The author is a former programmer at WAPN(FM).
I keep reading in numerous articles that AM receiver audio bandwidth is limited to 4 kHz or so.
This is not correct, and has not been correct for many years. That 4 kHz number comes from the old “all Japanese six (transistor)” reference design, which as far as I can tell has not been produced by any manufacturer in over 30 years. I have done an extensive analysis of what is actually produced today in home and portable radios, and posted it at http://earmark.net/gesr/Current_Radio_Design.htm.
If you are using one cheap ceramic filter as the AM IF element, a completely unintended side effect is that the radio is inherently broadband. I have seen some ugly filters out there with responses as wide as ±30 kHz, even wider. It is usually in very cheap radios with small ferrite bars intended for local station reception only. If the audio bandwidth is limited at all — it is limited by a simple one pole RC low-pass filter, which is easily defeated by removing the capacitor. I think these sloppy AM IF bandwidths are also used so that bad mechanical tuning mechanisms can still land you somewhere in the IF bandwidth and you can hear the station. That — or in digitally tuned models it allows a cheap DAC to generate imprecise voltages to the varactors and you can again land on local stations. Put a better quality IF ceramic filter in these cheap radios — it does narrow the bandwidth and increase the selectivity, but it also makes the analog tuned radios hard to tune, and the digitally tuned radios miss some of the frequencies.
Car radios fare a little better — AM is being ported over to DSP code which can allow decent performance, but at the cost of dynamic range. It is very easy to get in situations with fluctuating signal levels where the AM audio is clipped. Older car radios used multiple ceramic filters on AM and had very good performance. I own a newer car radio with DSP AM — sensitivity and selectivity is very good — but clipping is an issue. I have had the opportunity to rent a number of cars in recent years, and AM performance varies widely. In some cars AM barely receives even local stations. It is definitely an afterthought and I would not be a bit surprised to see the band omitted completely.
HD AM is sometimes touted as the savior of AM, but for news talk and sports high-quality audio is not needed, neither is stereo. Stereo is only used during commercials and musical beds. The big elephant in the room is the low bitrates involved. We were promised AM music quality approaching FM. HD has failed to deliver, as high-frequency musical content can be aliased and down shifted to create surreal effects. YouTube is full of examples of HD AM musical quality compared to C-QUAM, with C-QUAM the clear winner. I am not a C-QUAM fanatic holding onto a failed standard, but it should be pointed out that it was a high-quality musical standard that worked for hundreds of miles at night — as opposed to HD AM that is nearly impossible to decode anywhere but in a narrow radius around the towers, usually much smaller than the market involved, and unfortunately it loses lock if there are power lines beside the road, which is probably 99% of roads and highways.

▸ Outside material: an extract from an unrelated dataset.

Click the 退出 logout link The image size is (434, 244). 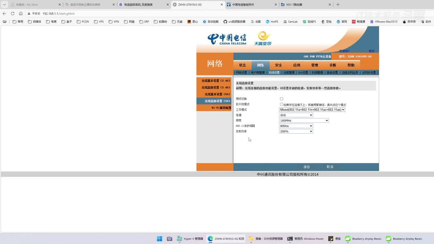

That is — if there is any market left for AM music other than small ethnic and foreign language niches. Far from being the savior of AM, HD appears to be receivable only by hard core DXers who know how to make it actually work — myself included. Not that the one remaining HD AM station in the area has a format that I have any interest in hearing. At 80 miles away, it has a weak but listenable analog signal, it is indeed remarkable to hear it decode into perfect digital speech, but it only does it if I am more than a quarter- mile from any power line. And in my wife and daughter’s new cars, which have shark fin antennas instead of a whip, there is no HD decode although it tries. The switch to shark fin antennas on cars could not have happened at a worse time for HD AM.
In summary, the best thing that could happen to AM, in my opinion, is for broadcasters to go to wideband mono, concentrate on the core elements that make AM desirable — talk, sports, news, and niche audiences. And vigorously lobby the FCC for stricter interference standards on their band. Otherwise, migration to low-power FM may be the only viable business model because receiver design is unlikely to improve for home and portable use, and cars will increasingly delete the band altogether.